When the editor agrees to not only put Sam up in good lodging but to pay for daycare up in Lancashire, she's more amenable to the idea of going. The scant details around the story itself turn out to be final push. Drowning in her old hometown of Lancashire might be attributable to a sadistic killer much like the famed Manchester Pusher legend, a bogeyman who supposedly shoves people into the river and watches them die. She agrees to take on the story, packs up her family, and heads out …

When the promised amenities turn out not to be at all what the editor promised, Sam has to appeal to her one remaining family member in the area, Marcus, the uncle who raised her. She has no love for the man, has not contacted him since leaving for school and life in the big city at age eighteen. However, she's pleasantly surprised by his willingness to welcome her back into the home as well as let bygones be bygones. It's a relief to leave the kids with him, since they seem to take quite nicely to him.
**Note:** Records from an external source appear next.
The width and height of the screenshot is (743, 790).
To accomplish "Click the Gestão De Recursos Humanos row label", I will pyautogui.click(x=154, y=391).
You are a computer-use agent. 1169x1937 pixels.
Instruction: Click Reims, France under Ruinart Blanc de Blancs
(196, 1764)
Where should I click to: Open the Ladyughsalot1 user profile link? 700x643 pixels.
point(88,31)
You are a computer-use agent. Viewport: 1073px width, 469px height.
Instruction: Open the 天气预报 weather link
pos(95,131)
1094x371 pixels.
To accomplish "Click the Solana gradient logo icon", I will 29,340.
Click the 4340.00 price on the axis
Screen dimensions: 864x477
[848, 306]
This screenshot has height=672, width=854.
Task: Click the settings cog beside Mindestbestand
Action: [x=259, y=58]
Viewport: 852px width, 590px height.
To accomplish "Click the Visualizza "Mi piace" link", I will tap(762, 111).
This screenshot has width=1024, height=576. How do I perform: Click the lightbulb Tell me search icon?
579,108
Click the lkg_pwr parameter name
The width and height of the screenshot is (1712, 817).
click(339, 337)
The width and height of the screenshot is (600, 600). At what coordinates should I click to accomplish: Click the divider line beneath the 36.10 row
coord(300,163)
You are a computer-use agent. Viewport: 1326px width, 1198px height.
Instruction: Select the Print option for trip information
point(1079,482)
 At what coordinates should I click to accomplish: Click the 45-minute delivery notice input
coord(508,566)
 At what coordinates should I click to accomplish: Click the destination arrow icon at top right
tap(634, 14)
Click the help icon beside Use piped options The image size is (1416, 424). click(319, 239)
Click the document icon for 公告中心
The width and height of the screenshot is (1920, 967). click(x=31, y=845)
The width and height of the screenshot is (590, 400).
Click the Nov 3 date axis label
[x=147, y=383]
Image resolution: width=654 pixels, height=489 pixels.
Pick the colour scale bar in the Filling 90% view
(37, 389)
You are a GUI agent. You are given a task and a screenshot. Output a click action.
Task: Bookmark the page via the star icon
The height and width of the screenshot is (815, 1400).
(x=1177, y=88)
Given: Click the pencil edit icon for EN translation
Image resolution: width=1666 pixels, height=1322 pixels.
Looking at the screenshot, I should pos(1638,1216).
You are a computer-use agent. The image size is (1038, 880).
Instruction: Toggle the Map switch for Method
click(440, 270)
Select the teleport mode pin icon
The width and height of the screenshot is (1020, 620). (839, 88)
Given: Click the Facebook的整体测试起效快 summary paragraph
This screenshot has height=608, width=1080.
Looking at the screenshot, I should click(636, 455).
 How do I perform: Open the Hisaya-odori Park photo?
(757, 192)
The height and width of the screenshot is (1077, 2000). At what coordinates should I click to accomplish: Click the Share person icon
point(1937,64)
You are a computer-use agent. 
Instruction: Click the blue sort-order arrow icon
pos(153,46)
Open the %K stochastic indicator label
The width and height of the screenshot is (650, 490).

This allows Sam to explore the story itself, involving a series of drownings. Another of which occurs while she is visiting the area. The police are oddly reluctant to talk about it, seem to be covering something up. The surviving families are unconvinced by the official stories of simple drownings—after all, the corpses are unaccountably missing limbs. When Sam talks to Chris Buchanan, a cop who was suspended after attempting to retrieve a couple of victims and claimed to have seen something uncanny, she discovers the deaths are far older than she's been made to believe.

There may be a killer on the loose, someone tied to folklore a little more outré than the simplistic Manchester Pusher. This mystery has ties with a bit of Liverpudlian folklore about an aquatic horror called Ginny Greenteeth, a creature who supposedly draws her victims underwater to drown, gnaw, or claw them to pieces. The police are more than passive-aggressively hushing things up; they seem to be actively thwarting inquiries. Can Sam penetrate the conspiracy of silence and find out what is going on and possibly put a stop to it? Graeme Reynolds spins a yarn of mystery, folk horror, and crushing terror in Dark and Lonely Water.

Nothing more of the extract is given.